今回の研究では、有酸素運動ではエアロゾルの発生が増えないこと、無酸素運動中のエアロゾルの増加は、層流換気システムで完全に抑えられたことが分かりました。感染予防のために免疫力を鍛えるためにも、感染のリスクが少ないと考えられる有酸素運動は奨められること、スポーツジムなどの屋内運動施設では、層流換気システムを用いることで強固な感染対策ができると考えられました。
3.特記事項
本研究は、日本医療研究開発機構(AMED)、木村記念循環器財団、鈴木謙三記念医科学応用研究財団、総合健康推進財団、パブリックヘルスリサーチセンターおよび株式会社日本医化器械製作所(代表取締役 雉鼻一郎)の支援によって行われました。
4.論文
タイトル:Airborne Infection Prevention During Exercise in the COVID-19 Crisis: A Laminar Flow Ventilation System Trial
タイトル和文:層流換気システムを用いた、運動中のコロナ空気感染予防
著者名:勝俣良紀、佐野元昭、大川原洋樹、澤田智紀、中島大輔、市原元気、福田恵一、佐藤和毅、小林英司
掲載誌:PLOSONE(電子版)
DOI:10.1371/journal.pone.0257549. eCollection 2021
【用語解説】
(注1)SARS-CoV-2の伝播は、咳嗽、くしゃみ、会話、歌を歌った時に排出される、唾液といった感染分泌物や呼吸器飛沫を介して、感染者との直接的、間接的、密接な接触によって発生しうる。呼吸器飛沫は径が5~10μm以上であるのに対し、5μm以下の飛沫は飛沫核やエアロゾルと呼ばれる。空気感染とは、長距離・長時間をかけて空気中に浮遊しても感染力を維持する飛沫核(エアロゾル)の飛散による感染性物質の拡大と定義されている。。SARS-CoV-2の空気感染は、エアロゾルを発生させる医療処置(「エアロゾルを発生させる手技」)中に発生する可能性がある。WHOは、特に換気が悪い屋内環境では、エアロゾルを発生させる手技がない場合にもSARS-CoV-2がエアロゾルを介して拡大する可能性があると警鐘を鳴らしている。
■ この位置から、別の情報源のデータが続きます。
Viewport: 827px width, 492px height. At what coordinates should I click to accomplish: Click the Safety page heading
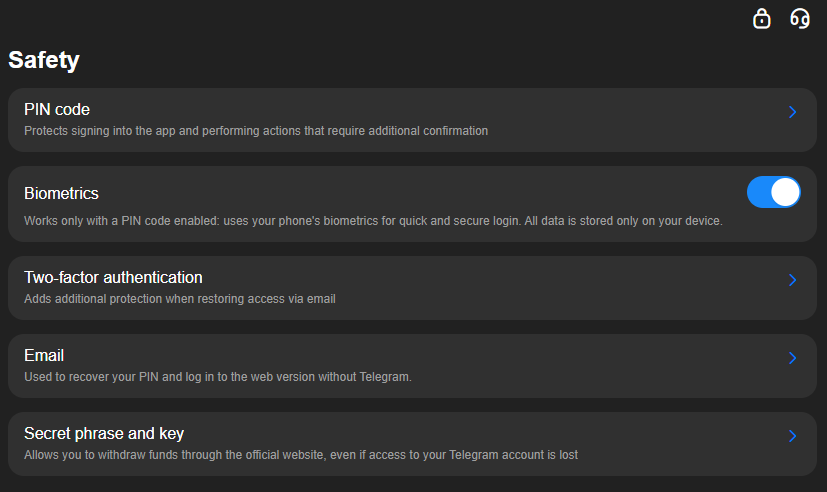tap(44, 60)
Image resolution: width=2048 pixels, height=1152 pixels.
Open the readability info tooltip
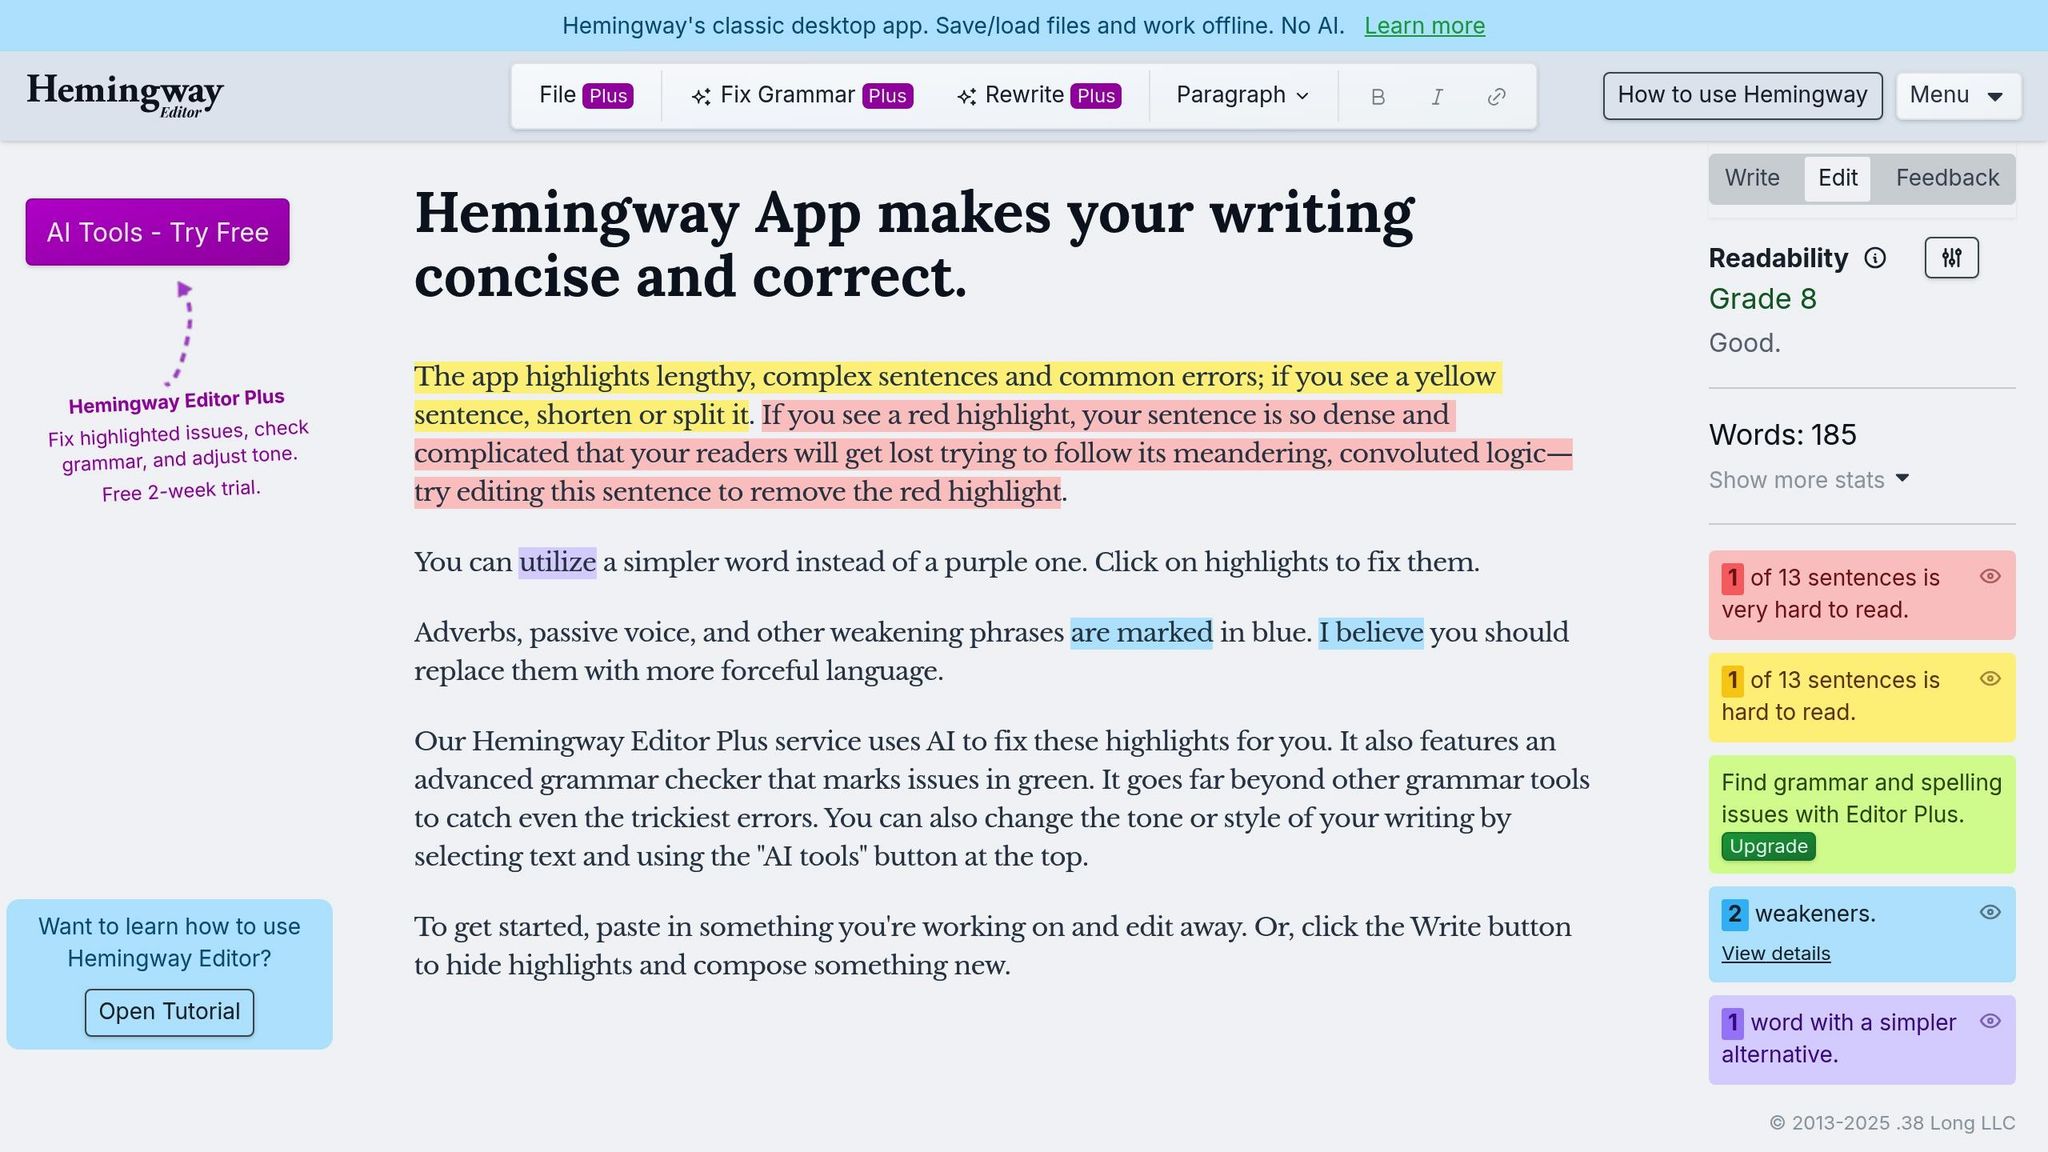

(注2)High Efficiency Particulate Air Filterが略されたもので、JIS規格で「定格風量で粒径が0.3μmの粒子に対して99.97%以上の粒子捕集率を有しており、かつ初期圧力損失が245Pa以下の性能を持つエアフィルター」と規定されています。
(注3)無酸素性作業閾値(Anaerobic threshold: AT)は乳酸閾値とも呼ばれ、有酸素運動と無酸素運動の境となる領域を指します。ATを超えると、無酸素運動的な代謝が行われるようになります。